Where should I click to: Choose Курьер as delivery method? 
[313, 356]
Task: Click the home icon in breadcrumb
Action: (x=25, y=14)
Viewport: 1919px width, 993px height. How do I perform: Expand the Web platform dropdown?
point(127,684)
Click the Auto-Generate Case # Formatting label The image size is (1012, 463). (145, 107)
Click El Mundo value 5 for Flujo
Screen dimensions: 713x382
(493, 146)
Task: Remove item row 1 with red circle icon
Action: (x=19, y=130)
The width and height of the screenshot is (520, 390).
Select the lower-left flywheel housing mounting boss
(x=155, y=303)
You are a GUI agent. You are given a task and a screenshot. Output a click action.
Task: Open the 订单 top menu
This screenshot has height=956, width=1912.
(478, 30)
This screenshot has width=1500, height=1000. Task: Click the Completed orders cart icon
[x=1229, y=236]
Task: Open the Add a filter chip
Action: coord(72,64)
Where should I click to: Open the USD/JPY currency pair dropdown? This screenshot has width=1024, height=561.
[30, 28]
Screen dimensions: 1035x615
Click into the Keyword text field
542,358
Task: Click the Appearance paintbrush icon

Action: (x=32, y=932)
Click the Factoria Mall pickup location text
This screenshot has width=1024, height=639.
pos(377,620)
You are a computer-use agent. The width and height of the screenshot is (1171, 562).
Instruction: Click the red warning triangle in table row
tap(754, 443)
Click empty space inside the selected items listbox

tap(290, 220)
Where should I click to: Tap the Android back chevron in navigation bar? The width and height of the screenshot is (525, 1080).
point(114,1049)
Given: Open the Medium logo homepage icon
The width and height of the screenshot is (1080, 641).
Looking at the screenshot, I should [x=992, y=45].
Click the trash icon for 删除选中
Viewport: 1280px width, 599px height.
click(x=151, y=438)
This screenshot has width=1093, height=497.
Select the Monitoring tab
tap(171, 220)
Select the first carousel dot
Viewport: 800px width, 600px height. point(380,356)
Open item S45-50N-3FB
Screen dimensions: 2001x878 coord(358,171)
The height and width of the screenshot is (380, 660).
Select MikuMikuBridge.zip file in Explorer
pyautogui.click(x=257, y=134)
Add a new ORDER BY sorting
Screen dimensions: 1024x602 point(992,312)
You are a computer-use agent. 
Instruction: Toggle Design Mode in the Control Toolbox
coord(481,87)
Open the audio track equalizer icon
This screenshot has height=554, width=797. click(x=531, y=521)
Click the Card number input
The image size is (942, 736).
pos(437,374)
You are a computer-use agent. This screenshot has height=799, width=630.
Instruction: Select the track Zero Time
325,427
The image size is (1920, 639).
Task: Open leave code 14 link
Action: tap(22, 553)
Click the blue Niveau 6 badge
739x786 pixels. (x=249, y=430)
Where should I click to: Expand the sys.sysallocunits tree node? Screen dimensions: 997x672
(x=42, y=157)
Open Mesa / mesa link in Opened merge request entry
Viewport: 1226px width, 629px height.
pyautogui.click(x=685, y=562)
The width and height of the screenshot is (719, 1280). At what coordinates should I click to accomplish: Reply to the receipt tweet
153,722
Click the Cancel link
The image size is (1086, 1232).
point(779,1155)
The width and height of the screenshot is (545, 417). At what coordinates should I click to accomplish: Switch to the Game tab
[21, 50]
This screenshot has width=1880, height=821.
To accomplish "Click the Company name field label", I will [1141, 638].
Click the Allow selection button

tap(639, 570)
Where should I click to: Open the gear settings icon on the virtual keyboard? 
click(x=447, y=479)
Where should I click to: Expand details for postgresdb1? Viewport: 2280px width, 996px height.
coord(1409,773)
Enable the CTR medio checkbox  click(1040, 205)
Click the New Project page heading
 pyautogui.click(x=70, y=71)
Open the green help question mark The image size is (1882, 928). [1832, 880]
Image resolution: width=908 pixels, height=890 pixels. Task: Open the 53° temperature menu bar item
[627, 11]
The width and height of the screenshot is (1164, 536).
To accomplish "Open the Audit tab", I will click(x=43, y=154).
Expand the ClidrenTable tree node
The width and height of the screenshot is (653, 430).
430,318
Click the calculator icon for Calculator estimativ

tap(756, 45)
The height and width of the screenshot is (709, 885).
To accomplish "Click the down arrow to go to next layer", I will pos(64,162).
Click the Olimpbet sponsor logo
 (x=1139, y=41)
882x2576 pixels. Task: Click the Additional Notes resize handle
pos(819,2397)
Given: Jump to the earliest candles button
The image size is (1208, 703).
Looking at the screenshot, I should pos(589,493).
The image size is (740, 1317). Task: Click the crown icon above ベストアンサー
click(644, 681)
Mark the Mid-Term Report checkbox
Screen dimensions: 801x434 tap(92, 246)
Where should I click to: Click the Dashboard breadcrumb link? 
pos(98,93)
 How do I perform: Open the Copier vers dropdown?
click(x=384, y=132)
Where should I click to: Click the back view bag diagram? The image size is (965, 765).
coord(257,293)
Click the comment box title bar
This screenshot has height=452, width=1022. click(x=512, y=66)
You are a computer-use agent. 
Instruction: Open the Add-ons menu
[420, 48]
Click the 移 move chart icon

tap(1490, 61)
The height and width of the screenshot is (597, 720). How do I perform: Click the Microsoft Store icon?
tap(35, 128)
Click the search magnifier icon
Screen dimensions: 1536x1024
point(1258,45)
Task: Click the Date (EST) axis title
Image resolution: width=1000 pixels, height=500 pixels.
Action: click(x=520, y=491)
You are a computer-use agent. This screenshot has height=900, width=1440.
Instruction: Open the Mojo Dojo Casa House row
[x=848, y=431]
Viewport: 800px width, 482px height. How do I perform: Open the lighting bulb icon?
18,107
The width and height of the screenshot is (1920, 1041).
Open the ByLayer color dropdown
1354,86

ASSIGNED TASK: For the listing above, print only the lines starting at the line containing "Where should I click to: Open the USD/JPY" and ending at the line containing "Click the Factoria Mall pickup location text", exactly, both included.

THE COMPLETED TASK:
Where should I click to: Open the USD/JPY currency pair dropdown? This screenshot has width=1024, height=561.
[30, 28]
Screen dimensions: 1035x615
Click into the Keyword text field
542,358
Task: Click the Appearance paintbrush icon

Action: (x=32, y=932)
Click the Factoria Mall pickup location text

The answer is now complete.